City can’t afford to save west Linley Valley

A group of citizens concerned about the fate of a parcel of land in Linley Valley must come up with the money to buy it themselves.

A group of citizens concerned about the fate of a parcel of privately owned land in Linley Valley must come up with the money to buy it themselves if they want it preserved, prompting them to make it a municipal election campaign issue.

Team Save Linley Valley West, which launched an information campaign last month to educate Nanaimo residents on the development pressures facing the area, approached council last week with more than 1,200 signatures asking to have the land preserved as a nature park.

The land in question is assessed at around $6.6 million, an amount Joanne Jonas said is well beyond the team’s fundraising capabilities.

Council decided Tuesday that while additional parkland in west Linley Valley would have positive values, such a purchase is not on the city’s priority list.

“It’s a gorgeous piece of land and in my dreams I would love to secure all the greenspace we can for people in the future because once it’s gone, it’s gone,” said Mayor John Ruttan. “But the age-old battle we as politicians go through on a daily basis is the balance of providing what the citizens want with what they are prepared to pay.

Ruttan said with examples including Neck Point and Linley Valley (Cottle Lake) parks, the city has demonstrated that where it can, it will acquire parkland, but $6.6 million for Linley Valley west is not budgeted.

As the land is developed, the city will work with the property owners to maximize protection of the environment and acquire public access and trailways.

“We sort of expected that, “said Jonas. “I think a lot of the councillors are onside with preserving all of the trails and ponds and forest, but who has that kind of money right now?

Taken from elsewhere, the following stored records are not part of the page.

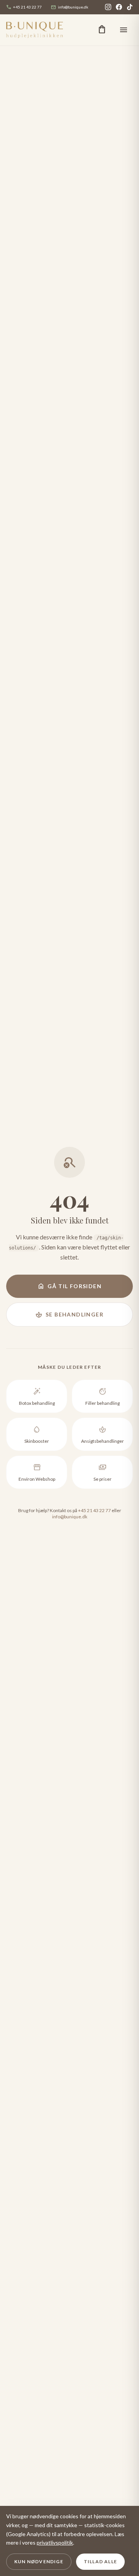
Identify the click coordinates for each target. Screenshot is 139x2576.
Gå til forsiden (69, 1286)
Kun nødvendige (38, 2561)
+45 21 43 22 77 (24, 7)
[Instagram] (108, 7)
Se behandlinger (69, 1314)
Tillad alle (100, 2561)
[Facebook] (119, 7)
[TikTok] (130, 7)
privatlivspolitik (55, 2542)
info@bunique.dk (69, 7)
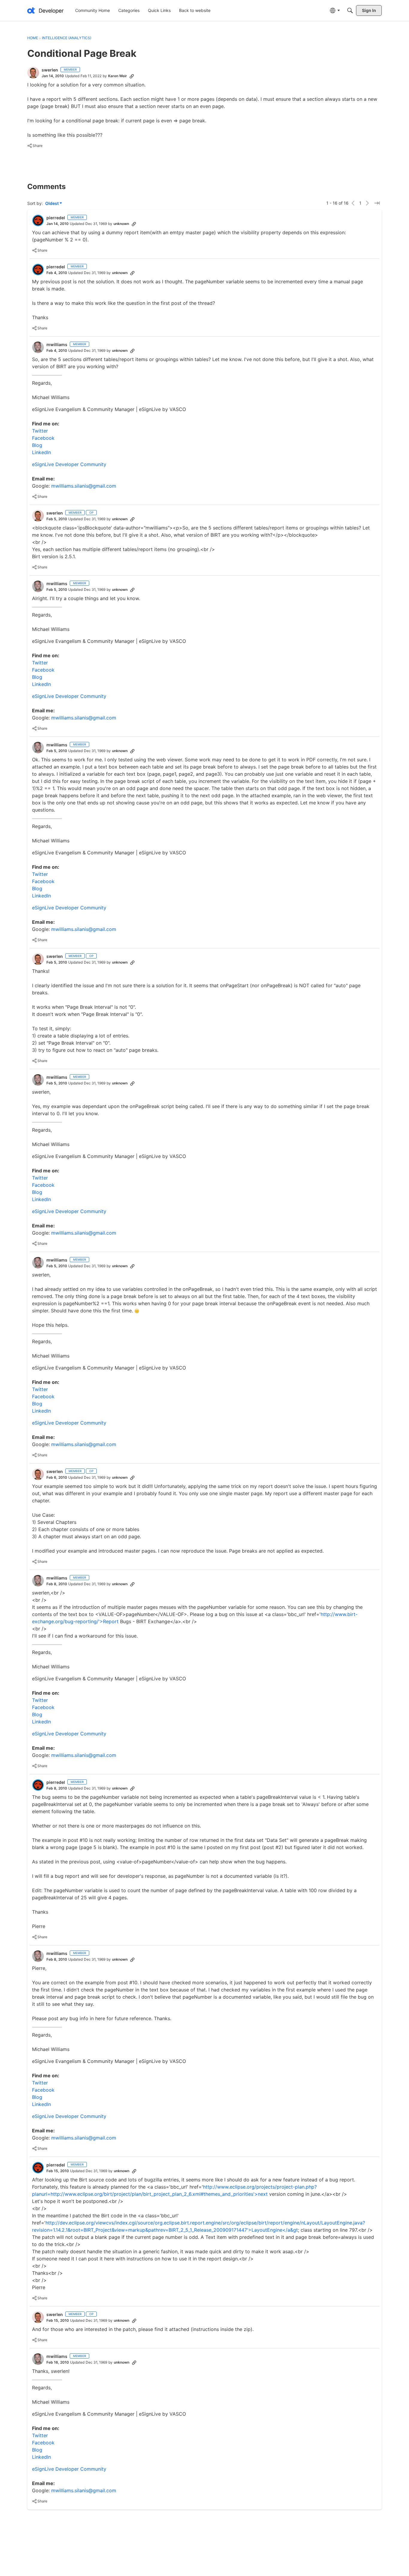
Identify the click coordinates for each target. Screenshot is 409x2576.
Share (35, 146)
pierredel (55, 217)
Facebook (43, 438)
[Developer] (45, 10)
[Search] (350, 10)
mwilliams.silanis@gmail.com (83, 486)
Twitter (40, 431)
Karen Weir (117, 76)
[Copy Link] (131, 76)
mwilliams (56, 344)
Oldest (52, 203)
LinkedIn (41, 452)
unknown (121, 223)
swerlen (50, 69)
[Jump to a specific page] (377, 203)
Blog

But it’s not an outrageous amount. It’s certainly doable.”

Jonas first got involved in pursuing protection for the vulnerable parkland after witnessing the current 24-hectare housing development off Rutherford Road.

She became concerned when she saw wildlife being negatively affected by development, as well as the destruction of wetlands and forest along her favourite hiking trails, even though the development met provincial standards.

Buoyed by Nanaimo and Area Land Trust’s efforts to protect 101 hectares along the east park boundary, which the province placed under a new land-use order protecting it from development, Jonas said Team Save Linley Valley West will be making the proposal to preserve the park’s western aspect a campaign issue for the upcoming municipal election.

About half of the valley remains unprotected and vulnerable to development.

“When I first started this, I never thought it would turn into a campaign to save this land,” said Jonas. “I wasn’t sure it was even possible and I still don’t. I mean, you have to just go with it because what do we have to lose?”

Linley Valley is considered a secret gem in Nanaimo. It includes about 325 hectares of still undeveloped parkland that home to a wide variety of birds, deer, beavers, fish and two cougars that are known to reside there.

Already, Couns. Fred Pattje and Diana Johnstone, and candidate Zeni Maartman have toured the property in question, and Team Save Linely Valley West expected to take Nanaimo NDP MLA Leonard Krog through the land Saturday.

Jonas said support for the issue continues to grow.

“I think if someone wanted to develop it, they’d have to tread more carefully now because they know somebody is watching,” she said. “There was nobody watching when the development that is happening now began and if development begins again, we’ll be there when the bulldozers move in.”